Belted kingfishers rarely are found away from water areas where they hunt for prey such as frogs, fish, small snakes, and even insects when necessary. They, too, perch on utility lines and poles, when those sites offer views of water hunting grounds. When a prey is found, they quickly dive onto their prey, sometimes becoming totally submerged before "flying" out with their catch clutched tightly in their heavy bill. In cases when a large prey species has been speared, they are able to flip it into the air and catch it so it can be swallowed headfirst. Extremely large prey may stick out of the bill until it is slowly digested and swallowed. Belted kingfishers are mostly blue and white birds, although the female also has a rusty bellyband. And they also have a loud, dry rattle call that can hardly be ignored from up close.

The third bird considered an indicator of winter is the loggerhead shrike. It is only half the size of a kestrel or kingfisher, but it is a very tough character. One look at its rather short, stout appearance is likely to convince anyone that it is one serious bird. It is one of the very few songbirds that is able to capture prey as large or even larger than itself.
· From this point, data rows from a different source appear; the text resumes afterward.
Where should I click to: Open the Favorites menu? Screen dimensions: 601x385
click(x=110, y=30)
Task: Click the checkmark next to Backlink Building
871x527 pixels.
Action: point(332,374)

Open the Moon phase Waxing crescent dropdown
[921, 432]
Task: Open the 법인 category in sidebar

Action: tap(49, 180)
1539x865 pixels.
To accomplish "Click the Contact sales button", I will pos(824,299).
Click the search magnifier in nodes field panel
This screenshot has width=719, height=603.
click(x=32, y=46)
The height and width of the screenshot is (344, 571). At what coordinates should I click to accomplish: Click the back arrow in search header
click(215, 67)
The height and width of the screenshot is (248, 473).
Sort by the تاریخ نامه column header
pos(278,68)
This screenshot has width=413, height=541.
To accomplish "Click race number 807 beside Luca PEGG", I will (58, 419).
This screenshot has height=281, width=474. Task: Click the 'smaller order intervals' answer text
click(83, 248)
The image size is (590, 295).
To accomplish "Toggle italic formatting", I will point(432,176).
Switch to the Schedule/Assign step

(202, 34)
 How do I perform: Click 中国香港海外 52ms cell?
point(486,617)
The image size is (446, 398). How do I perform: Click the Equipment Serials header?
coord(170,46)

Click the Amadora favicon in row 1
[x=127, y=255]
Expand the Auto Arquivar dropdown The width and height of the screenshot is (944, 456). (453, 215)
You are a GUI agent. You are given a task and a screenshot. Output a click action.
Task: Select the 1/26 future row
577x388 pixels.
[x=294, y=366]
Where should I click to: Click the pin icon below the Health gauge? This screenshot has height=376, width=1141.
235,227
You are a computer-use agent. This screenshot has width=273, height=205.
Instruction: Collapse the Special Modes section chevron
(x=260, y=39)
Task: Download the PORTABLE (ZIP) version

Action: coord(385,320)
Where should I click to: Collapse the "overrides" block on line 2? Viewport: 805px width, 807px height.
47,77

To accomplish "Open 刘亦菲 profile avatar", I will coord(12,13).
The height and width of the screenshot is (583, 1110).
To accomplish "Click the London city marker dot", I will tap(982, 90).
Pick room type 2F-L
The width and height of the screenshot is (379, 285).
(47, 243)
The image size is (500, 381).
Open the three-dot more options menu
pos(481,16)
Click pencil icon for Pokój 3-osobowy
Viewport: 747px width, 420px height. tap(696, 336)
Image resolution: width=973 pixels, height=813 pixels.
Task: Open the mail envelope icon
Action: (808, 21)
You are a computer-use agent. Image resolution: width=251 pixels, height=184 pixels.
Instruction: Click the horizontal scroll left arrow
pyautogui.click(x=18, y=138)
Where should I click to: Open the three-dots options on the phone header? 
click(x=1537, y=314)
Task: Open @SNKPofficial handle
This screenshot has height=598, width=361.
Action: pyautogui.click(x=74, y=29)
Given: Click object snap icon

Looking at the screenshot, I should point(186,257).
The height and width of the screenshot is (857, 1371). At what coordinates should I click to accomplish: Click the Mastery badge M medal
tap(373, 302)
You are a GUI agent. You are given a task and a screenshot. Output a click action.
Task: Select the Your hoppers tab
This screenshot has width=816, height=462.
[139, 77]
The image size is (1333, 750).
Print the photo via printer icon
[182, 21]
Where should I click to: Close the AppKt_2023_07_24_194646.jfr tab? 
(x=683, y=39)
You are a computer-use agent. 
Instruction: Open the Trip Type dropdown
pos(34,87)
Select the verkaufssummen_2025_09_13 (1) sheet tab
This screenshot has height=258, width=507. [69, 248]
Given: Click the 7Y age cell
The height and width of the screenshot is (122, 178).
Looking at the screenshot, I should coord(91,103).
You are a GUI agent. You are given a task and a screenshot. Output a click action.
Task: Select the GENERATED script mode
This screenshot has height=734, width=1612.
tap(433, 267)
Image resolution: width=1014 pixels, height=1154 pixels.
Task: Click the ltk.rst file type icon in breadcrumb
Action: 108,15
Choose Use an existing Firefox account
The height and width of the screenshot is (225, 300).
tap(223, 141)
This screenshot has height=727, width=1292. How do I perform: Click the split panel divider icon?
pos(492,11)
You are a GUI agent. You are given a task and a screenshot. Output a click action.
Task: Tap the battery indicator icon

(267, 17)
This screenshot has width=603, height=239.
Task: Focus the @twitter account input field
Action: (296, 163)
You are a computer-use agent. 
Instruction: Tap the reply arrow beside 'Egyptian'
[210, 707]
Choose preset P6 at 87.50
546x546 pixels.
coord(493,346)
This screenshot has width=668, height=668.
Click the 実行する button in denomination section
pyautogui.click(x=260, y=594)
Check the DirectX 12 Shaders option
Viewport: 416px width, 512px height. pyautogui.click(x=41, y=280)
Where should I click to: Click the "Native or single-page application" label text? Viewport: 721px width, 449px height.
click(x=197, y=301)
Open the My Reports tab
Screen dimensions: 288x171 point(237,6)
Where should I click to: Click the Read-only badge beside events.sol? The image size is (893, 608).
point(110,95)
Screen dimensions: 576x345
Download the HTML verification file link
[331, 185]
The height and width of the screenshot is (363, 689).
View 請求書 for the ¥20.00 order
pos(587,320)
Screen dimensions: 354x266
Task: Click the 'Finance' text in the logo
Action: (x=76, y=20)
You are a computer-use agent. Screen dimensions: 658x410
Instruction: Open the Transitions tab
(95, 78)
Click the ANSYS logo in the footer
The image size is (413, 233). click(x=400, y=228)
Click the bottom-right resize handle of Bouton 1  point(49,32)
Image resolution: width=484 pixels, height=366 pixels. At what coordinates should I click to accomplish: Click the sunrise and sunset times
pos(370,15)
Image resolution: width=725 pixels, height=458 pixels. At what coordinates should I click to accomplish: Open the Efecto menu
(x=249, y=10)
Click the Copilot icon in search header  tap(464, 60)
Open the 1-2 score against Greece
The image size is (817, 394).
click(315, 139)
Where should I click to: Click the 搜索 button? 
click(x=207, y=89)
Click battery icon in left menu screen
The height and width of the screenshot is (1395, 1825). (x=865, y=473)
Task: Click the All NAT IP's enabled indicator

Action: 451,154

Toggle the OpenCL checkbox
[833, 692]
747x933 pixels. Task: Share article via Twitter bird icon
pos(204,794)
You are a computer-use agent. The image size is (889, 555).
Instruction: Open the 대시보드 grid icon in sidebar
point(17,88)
Although less than eight inches in length, it sometimes preys on larger mockingbirds. It is also known as "butcher-bird," because of its predator habits. Males actually impale their catch on thorns or barbed wire, their method of storing prey and also a way of showing their prowess to female shrikes. And their call is also distinct, a harsh, high-pitched rattle.

There are many other birds that will be appearing very soon in our neighborhoods that will remain for the winter, but for me at least, none are better indicators of the coming winter than the American kestrel, belted kingfisher, and loggerhead shrike. Each in its own way offers a welcome diversion from the abundant migrants passing us by.